So, that video became a study in how FOX News works. But it`s also a study in the roots of the Donald Trump campaign because FOX News got that video from a man named Mike Roman who runs a right wing website called Election Journal, where he describes himself as a veteran political consultant and private investigator. And he shopped that video to FOX News where they ran 90 seconds of it over a two-week period and beat that dead horse for years.

Mike Roman went on to be a regular contributor to right wing fever swamp Breitbart.com. He wrote lots of articles about how the New Black Panther Party was undermining American elections, those two guys.

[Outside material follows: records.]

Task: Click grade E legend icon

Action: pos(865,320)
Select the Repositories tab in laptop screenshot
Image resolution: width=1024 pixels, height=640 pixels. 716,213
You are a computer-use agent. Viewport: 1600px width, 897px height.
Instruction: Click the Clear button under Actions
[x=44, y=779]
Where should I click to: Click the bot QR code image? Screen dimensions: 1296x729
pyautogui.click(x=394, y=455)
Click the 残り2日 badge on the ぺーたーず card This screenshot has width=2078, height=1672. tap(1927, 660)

And all the while, the Justice Department was turning a blind eye because, well, you know why.

We tend to think of the New Black Panther thing as a ridiculous FOX News story and rightly so, but if you were looking for the root of this, how people in Alaska were telling me that Barack Obama and Eric Holder were part of a big black conspiracy to steal elections all over the country and the New Black Panthers are operating in every city of the country, how a crisis of confidence and the integrity of American democracy gets its start with accusations of scary black nationalists engage in voter intimidation, if you are looking for the root of all that, you are looking at this guy, Mike Roman. This merchant of doubt, this guy Mike Roman who started that whole thing.

And Mike Roman is who the Donald Trump campaign has just hired to run its nationwide election protection operation for the presidential election this year three weeks from today. "The Guardian" newspaper reporting today that Mike Roman is the guy who will oversee all poll watching efforts for Donald Trump. What could possibly go wrong?

(COMMERCIAL BREAK)

(BEGIN VIDEO CLIP)

TRUMP: They even want to try and rig the election at this polling booths where so many cities are corrupt and voter fraud is all too common. And then they say, there`s no voter fraud in our country. There`s no voter fraud.

No, no, there`s no voter fraud. Take a look at St. Louis. Take a look at Philadelphia. Take a look at Chicago, and then I have even the Republicans saying oh, this is a wonderful -- look, look, if nothing else, people are going to be watching on November 8th.

(END VIDEO CLIP)

MADDOW: And now we know who`s goal to be in charge of that watching for the Trump campaign to oversee their election protection efforts the Trump has reportedly hired a guy named Mike Roman, who`s best known as the conservative activist who promoted the FOX News theory that those homelessy guys from the New Black Panther Party somehow stole the whole election in 2008, along with other voter fraud and intimidation conspiracy theories.

Ben Jacobs at the Guardian was the first to report this hire by the Trump campaign.

Ben Jacobs, appreciate your time joining us tonight. Thanks very much for being here.

BEN JACOBS, THE GUARDIAN POLITICAL REPORTER: Thanks so much for having me, Rachel.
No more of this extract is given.